La pharmacie et le théâtre.
On entendra souvent de lui qu’il fut un original ! Une explication s’impose. Si la pharmacie et le théâtre étaient une histoire de famille, les caractères bien trempés aussi. Autant passionné de science pharmaceutique que de mise en scène, on apprend qu’il chroniquait à ses heures perdues quelques colonnes sur l’actualité des planches parisiennes, qu’il était un libertin revendiqué et qu’il ne se gênait guère pour dire ce qu’il pensait. Lorsqu’une femme à son goût se présentait, par exemple, il se contentait de fermer boutique et la porte se refermait sur une pancarte indiquant « Je reviens de suite ». Et il disparaissait dans son appartement, à l’étage au-dessus. Toujours son goût de la mise en scène, il avait appelé l’entrée principale de son officine « L’entrée des Artistes » tandis que la porte de derrière avait été nommée « La porte à Bonnot » car la fameuse Bande à Bonnot y avait fait une tentative de cambriolage ! Lorsque la fin de la guerre de 1940 approcha, il n’hésita pas à faire confectionner des petits cercueils de bois qu’il prit soin d’envoyer à tous ceux qu’il savait avoir collaboré avec l’ennemi.
Ces anecdotes croustillantes ne sont pas suffisantes pour se faire une idée précise du personnage. Un original certes, mais aussi un pharmacien sérieux et inventif. Une aquarelle, accrochée en bonne place dans l’officine, ainsi que d’anciennes cartes postales de la ville de Chatou, nous montrent la pharmacie telle qu’elle était en 1944, et l’on distingue, sur la gauche, la porte du laboratoire du salysérum, du nom du produit inventé par Jean Séjournet, à base de salycilate de sodium, pour traiter les rhumatismes. Pendant trente ans, un préparateur et deux assistantes se sont employés, à l’aide d’un gros autoclave et de trois conditionneuses à préparer le produit miracle de M. Séjournet, probablement l’un des derniers vestiges d’une pharmacie artisanale totalement disparue, en même temps que le laboratoire, quelques années plus tard.

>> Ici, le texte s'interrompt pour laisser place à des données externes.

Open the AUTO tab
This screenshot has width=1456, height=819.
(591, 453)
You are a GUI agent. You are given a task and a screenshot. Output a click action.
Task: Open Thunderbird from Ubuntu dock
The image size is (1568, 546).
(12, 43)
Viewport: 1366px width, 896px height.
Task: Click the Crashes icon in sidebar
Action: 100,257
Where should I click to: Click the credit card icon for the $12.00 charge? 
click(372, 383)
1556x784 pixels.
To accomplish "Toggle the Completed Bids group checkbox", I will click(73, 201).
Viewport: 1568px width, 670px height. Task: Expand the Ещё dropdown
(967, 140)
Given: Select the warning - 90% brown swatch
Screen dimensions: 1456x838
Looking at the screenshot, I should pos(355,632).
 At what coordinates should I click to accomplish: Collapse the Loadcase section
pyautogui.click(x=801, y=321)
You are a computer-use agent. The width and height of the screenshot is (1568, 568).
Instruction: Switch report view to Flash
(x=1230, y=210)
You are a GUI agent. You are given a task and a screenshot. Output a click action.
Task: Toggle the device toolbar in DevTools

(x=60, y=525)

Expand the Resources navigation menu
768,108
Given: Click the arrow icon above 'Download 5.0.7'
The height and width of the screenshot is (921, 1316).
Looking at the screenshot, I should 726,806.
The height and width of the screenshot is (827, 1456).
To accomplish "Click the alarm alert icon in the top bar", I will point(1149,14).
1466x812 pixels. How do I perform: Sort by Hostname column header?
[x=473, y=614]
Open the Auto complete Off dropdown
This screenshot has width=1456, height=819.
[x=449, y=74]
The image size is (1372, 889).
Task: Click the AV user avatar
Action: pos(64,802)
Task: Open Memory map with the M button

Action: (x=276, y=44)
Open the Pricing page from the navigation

Aujourd’hui, la pharmacie de Chatou dit privilégier le service à la personne et fidélise ainsi ses clients. Tout en se modernisant, elle a su garder une certaine conception de l’activité pharmaceutique déjà voulue par Jean Séjournet, qui avait fondé une société mutualiste à Chatou, L’Avenir, la première de Seine-et-Oise, anticipant ainsi le système du tiers payant. Jean Séjournet, Louis Jouvet, deux hommes que la pharmacie de Chatou ne compte pas oublier de sitôt. C’est aussi ça la mémoire vivante de la pharmacie.